Step 1: Define Typed Client

First, create a class that will serve as your typed client. This class will encapsulate all logic for making HTTP requests to a specific external service.

using System.Net.Http;
using System.Threading.Tasks;

public class CoffeeServiceClient
{
    private readonly HttpClient _httpClient;

    public CoffeeServiceClient(HttpClient httpClient)
    {
        _httpClient = httpClient;
        // Assuming the external service requires an API key in the header
        _httpClient.DefaultRequestHeaders.Add("ApiKey", "YourApiKeyHere");
	// Other configuration goes here
    }

    public async Task<string> GetCoffeeAsync(string typeOfRoast)
    {
        var response = await _httpClient.GetAsync($"coffee/{typeOfRoast}");
        response.EnsureSuccessStatusCode();
        return await response.Content.ReadAsStringAsync();
    }
}

Step 2: Configure the Typed Client in Program.cs:

In your Program.cs, register the typed client with the dependency injection (DI) container using AddHttpClient. This method allows you to configure the HttpClient that will be injected into your typed client.

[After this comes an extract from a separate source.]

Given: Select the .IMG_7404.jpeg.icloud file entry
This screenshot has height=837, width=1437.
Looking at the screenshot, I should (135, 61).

using Microsoft.AspNetCore.Builder;
using Microsoft.Extensions.DependencyInjection;
using Microsoft.Extensions.Hosting;

var builder = WebApplication.CreateBuilder(args);

// Register the typed client with HttpClient configured
builder.Services.AddHttpClient<CoffeeServiceClient>(client =>
{
    client.BaseAddress = new Uri("https://api.coffeeapi.com/v1/");
    // Set other default configurations here
});

var app = builder.Build();

// Map controllers and run app (assuming you're using controllers)
app.MapControllers();

app.Run();

Step 3: Use the Typed Client in a Controller

Inject the typed client into your controllers or services where you need to make HTTP requests.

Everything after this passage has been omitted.